Pese a todos los problemas su fabuloso piso de soltero lo enorgullecía. Lo había hecho remodelar apenas llegó, e instaló un jacuzzi en el baño. De hecho, tuvo que unir los dos baños en uno para poder construirlo y lo mismo hizo con las dos habitaciones. Una vez acabadas las obras se hizo un gran vestidor a lo largo de toda la pared, con dispositivos giratorios que le permitían ver todos sus zapatos como en una exposición. Era su orgullo, aquel vestidor. Quizá conviniese que lo encontrasen allí, enfrente, mirando con sus ojos ya sin vida hacia el guardarropa, que estaría abierto mostrando todas sus maravillas.
Buscó pastillas en la cómoda de la habitación. O quizá estuvieran en el pasillo, donde se amontonaban varias maletas Samsonite grandes que obstaculizaban el paso. Las había traído hacía cinco meses de una expedición a Venecia, con suntuosos ‘souvenirs’ italianos, y aún no había podido deshacerlas. Pagó una elevada tasa por sobrepeso en el aeropuerto, compensada por el inefable placer de saber que las bellezas que acarreaban esas maletas ya eran suyas.

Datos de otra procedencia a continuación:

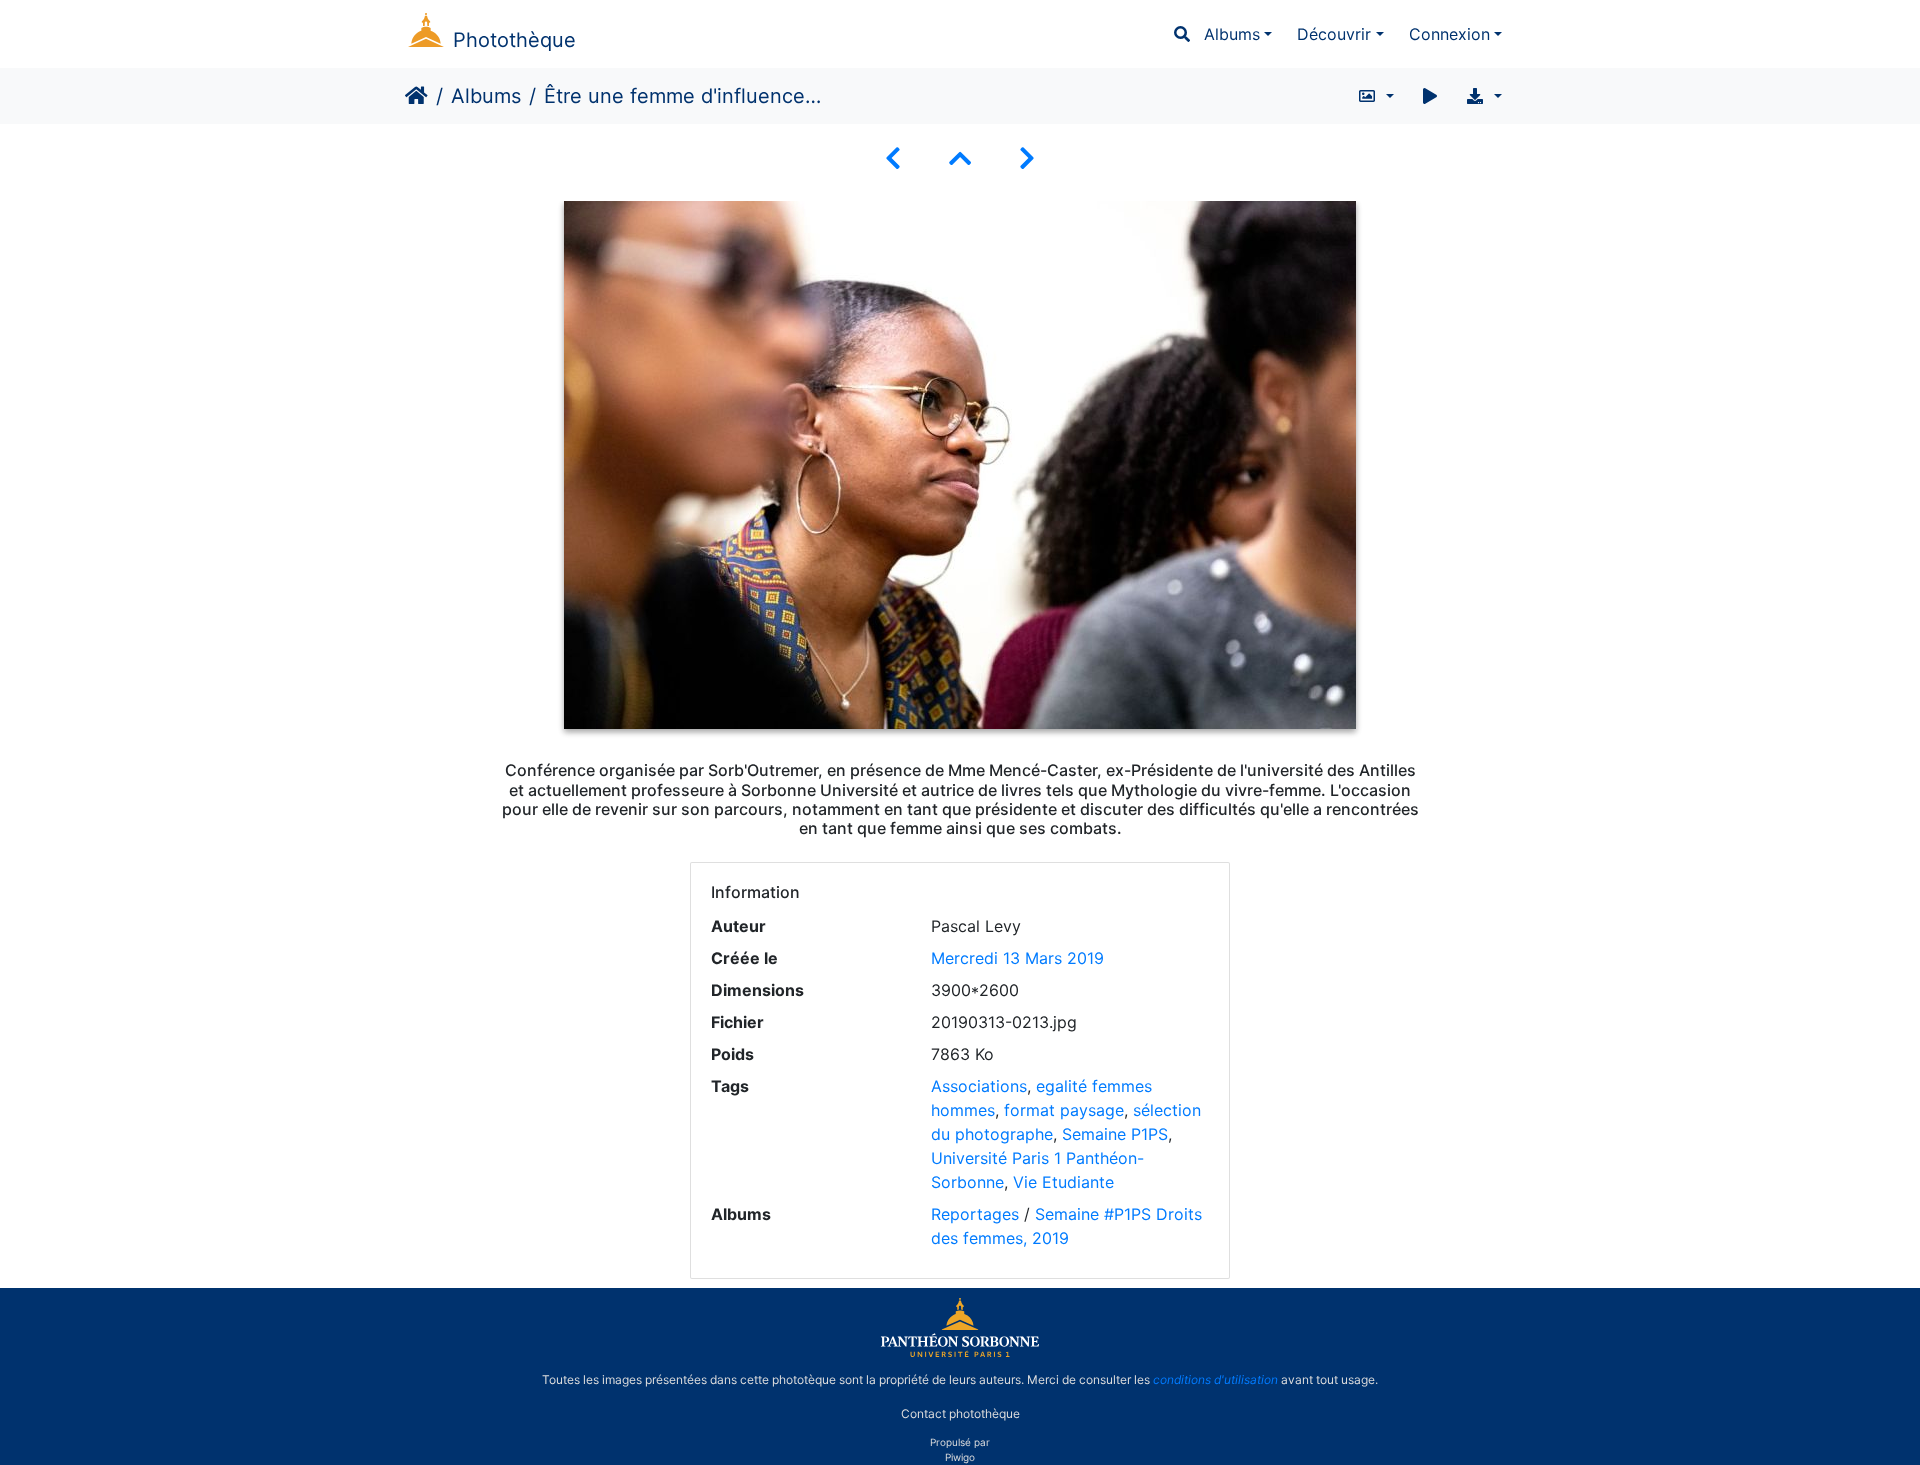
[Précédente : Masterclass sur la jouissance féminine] (893, 158)
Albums (1232, 34)
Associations (979, 1086)
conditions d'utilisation (1215, 1379)
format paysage (1064, 1110)
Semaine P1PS (1115, 1134)
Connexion (1449, 34)
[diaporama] (1430, 96)
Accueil (416, 96)
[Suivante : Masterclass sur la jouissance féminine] (1027, 158)
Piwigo (960, 1457)
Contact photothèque (960, 1413)
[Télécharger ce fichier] (1483, 96)
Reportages (975, 1214)
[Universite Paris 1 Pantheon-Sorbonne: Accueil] (960, 1353)
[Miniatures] (960, 158)
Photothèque (514, 40)
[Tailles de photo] (1375, 96)
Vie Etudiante (1063, 1182)
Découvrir (1334, 34)
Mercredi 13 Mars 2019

No tenía pastillas. Su invariable salud de hierro las había hecho innecesarias. Y dormía usualmente como un lirón, que se dice. Recordó entonces que en su mesa de la oficina guardaba Valium, cortesía de su secretaría, que de siempre había estado enamorada de él. Como en los clásicos folletines. Corrió al garaje. Su BMW arrancó con la suavidad de siempre. Tampoco había acabado de pagarlo, al igual que su chalé en la sierra, o que tantas otras cosas. No importaba, ya que iba a suicidarse.

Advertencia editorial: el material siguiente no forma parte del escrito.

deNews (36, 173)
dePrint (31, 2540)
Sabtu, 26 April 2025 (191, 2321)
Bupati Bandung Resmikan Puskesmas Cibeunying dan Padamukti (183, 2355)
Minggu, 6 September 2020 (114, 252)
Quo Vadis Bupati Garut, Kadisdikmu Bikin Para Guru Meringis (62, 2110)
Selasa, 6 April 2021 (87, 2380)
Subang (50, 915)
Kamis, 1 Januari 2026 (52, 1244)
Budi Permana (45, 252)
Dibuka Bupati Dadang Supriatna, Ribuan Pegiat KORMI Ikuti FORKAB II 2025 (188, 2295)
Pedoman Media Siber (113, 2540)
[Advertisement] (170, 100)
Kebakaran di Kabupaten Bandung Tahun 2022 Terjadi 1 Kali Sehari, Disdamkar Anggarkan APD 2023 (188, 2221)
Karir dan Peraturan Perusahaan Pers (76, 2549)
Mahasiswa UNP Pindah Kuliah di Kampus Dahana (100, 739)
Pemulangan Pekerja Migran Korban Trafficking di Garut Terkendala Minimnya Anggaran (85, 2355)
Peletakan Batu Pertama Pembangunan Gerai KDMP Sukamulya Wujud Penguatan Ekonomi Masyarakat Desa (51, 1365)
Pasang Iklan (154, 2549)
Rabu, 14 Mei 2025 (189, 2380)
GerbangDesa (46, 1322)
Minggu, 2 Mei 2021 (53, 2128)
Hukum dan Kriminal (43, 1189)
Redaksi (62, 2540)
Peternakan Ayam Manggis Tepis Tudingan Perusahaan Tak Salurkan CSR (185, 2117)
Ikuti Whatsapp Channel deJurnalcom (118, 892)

De camino a la oficina, la radio se encendió automáticamente, y saltaron los números de la lotería Primitiva. Uno, siete, nueve, diecinueve, treinta y uno, cuarenta y cuatro. Bonita combinación. ¿Las pastillas de Valium, estarían caducadas? Se rió de su propia estupidez, ¿Qué importaba que hubieran caducado o no, si lo importante era que lo matasen cuanto antes? Su jefe iba a echarle de menos, lo apreciaba como a su mejor esclavo, siempre dispuesto a cerrar un nuevo trato. Cierto que le había recompensado bien. Su despacho era lujoso, las vacaciones frecuentes y las bonificaciones, numerosas. Ambos habían comentado entre risas su manía común de llenar todo su espacio de papeles obsoletos. En sus respectivos despachos habían tenido que añadir una segunda mesa, y luego una tercera, y todas las habían llenado.
Uno, siete, nueve, diecinueve, treinta y uno, cuarenta y cuatro. La radio reiteró la combinación de la Primitiva y él de pronto se llevó la mano al bolsillo. Todos los meses de forma compulsiva gastaba varios cientos en los juegos de azar. Eso, sin contar el casino. Y le sonaban esas cifras. El uno, el siete y el nueve componían su fecha de nacimiento: Enero de 1979. ¡Y el diecinueve era el día en que había visto la primera luz! 19 de enero de 1979. Treinta y uno eran sus años, ¡y cuarenta y cuatro los de su jefe! Parecía una señal, y así era. Allí estaban, marcados en uno de los boletos. Con una mano conducía y con la otra contemplaba, atónito, la combinación ganadora. ¡Dos millones de euros! ¡Y eran suyos!
Lo primero que se le vino a la cabeza fue el Rolex última generación que le habían ofrecido el lunes pasado y que él, por una vez en su vida, había rechazado porque el medio millón que pedían sobrepasaba todas sus posibilidades, presentes y futuras. ¡Pero qué maravilla de reloj!